Provided records:
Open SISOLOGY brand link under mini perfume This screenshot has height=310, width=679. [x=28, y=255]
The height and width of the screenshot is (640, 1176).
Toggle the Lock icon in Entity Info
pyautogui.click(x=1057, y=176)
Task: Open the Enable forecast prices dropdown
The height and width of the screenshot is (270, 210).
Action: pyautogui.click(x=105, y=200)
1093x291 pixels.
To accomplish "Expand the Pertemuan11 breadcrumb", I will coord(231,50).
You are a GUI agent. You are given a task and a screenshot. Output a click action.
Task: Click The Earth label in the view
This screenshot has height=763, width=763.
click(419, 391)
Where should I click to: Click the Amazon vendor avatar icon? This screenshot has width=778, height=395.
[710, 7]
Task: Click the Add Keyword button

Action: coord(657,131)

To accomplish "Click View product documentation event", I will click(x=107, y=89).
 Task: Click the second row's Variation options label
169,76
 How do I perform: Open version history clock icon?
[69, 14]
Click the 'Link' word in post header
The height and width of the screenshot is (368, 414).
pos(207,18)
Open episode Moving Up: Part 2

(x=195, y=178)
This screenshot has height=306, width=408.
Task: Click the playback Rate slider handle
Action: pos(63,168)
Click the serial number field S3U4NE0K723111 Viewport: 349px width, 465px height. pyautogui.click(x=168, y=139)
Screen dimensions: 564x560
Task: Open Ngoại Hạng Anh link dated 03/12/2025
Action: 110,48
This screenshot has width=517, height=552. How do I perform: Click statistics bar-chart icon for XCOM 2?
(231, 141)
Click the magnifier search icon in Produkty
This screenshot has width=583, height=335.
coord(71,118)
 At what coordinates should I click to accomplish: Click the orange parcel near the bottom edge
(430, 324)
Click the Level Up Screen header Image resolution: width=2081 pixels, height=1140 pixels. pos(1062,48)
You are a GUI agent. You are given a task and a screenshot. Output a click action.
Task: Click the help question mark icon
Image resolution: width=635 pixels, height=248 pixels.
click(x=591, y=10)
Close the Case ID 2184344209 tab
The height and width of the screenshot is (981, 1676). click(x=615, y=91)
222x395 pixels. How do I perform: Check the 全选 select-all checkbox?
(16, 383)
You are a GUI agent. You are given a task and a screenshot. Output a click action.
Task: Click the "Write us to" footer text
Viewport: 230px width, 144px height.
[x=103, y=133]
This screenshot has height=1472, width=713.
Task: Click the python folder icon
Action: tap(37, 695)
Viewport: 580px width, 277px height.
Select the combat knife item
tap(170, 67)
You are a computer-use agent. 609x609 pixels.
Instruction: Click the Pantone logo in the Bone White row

Directions for this task:
After reading the listing above, print each line back exactly.

Response to the exercise:
Open SISOLOGY brand link under mini perfume This screenshot has height=310, width=679. [x=28, y=255]
The height and width of the screenshot is (640, 1176).
Toggle the Lock icon in Entity Info
pyautogui.click(x=1057, y=176)
Task: Open the Enable forecast prices dropdown
The height and width of the screenshot is (270, 210).
Action: pyautogui.click(x=105, y=200)
1093x291 pixels.
To accomplish "Expand the Pertemuan11 breadcrumb", I will coord(231,50).
You are a GUI agent. You are given a task and a screenshot. Output a click action.
Task: Click The Earth label in the view
This screenshot has height=763, width=763.
click(419, 391)
Where should I click to: Click the Amazon vendor avatar icon? This screenshot has width=778, height=395.
[710, 7]
Task: Click the Add Keyword button

Action: coord(657,131)

To accomplish "Click View product documentation event", I will click(x=107, y=89).
 Task: Click the second row's Variation options label
169,76
 How do I perform: Open version history clock icon?
[69, 14]
Click the 'Link' word in post header
The height and width of the screenshot is (368, 414).
pos(207,18)
Open episode Moving Up: Part 2

(x=195, y=178)
This screenshot has height=306, width=408.
Task: Click the playback Rate slider handle
Action: pos(63,168)
Click the serial number field S3U4NE0K723111 Viewport: 349px width, 465px height. pyautogui.click(x=168, y=139)
Screen dimensions: 564x560
Task: Open Ngoại Hạng Anh link dated 03/12/2025
Action: 110,48
This screenshot has width=517, height=552. How do I perform: Click statistics bar-chart icon for XCOM 2?
(231, 141)
Click the magnifier search icon in Produkty
This screenshot has width=583, height=335.
coord(71,118)
 At what coordinates should I click to accomplish: Click the orange parcel near the bottom edge
(430, 324)
Click the Level Up Screen header Image resolution: width=2081 pixels, height=1140 pixels. pos(1062,48)
You are a GUI agent. You are given a task and a screenshot. Output a click action.
Task: Click the help question mark icon
Image resolution: width=635 pixels, height=248 pixels.
click(x=591, y=10)
Close the Case ID 2184344209 tab
The height and width of the screenshot is (981, 1676). click(x=615, y=91)
222x395 pixels. How do I perform: Check the 全选 select-all checkbox?
(16, 383)
You are a GUI agent. You are given a task and a screenshot. Output a click action.
Task: Click the "Write us to" footer text
Viewport: 230px width, 144px height.
[x=103, y=133]
This screenshot has height=1472, width=713.
Task: Click the python folder icon
Action: tap(37, 695)
Viewport: 580px width, 277px height.
Select the combat knife item
tap(170, 67)
You are a computer-use agent. 609x609 pixels.
Instruction: Click the Pantone logo in the Bone White row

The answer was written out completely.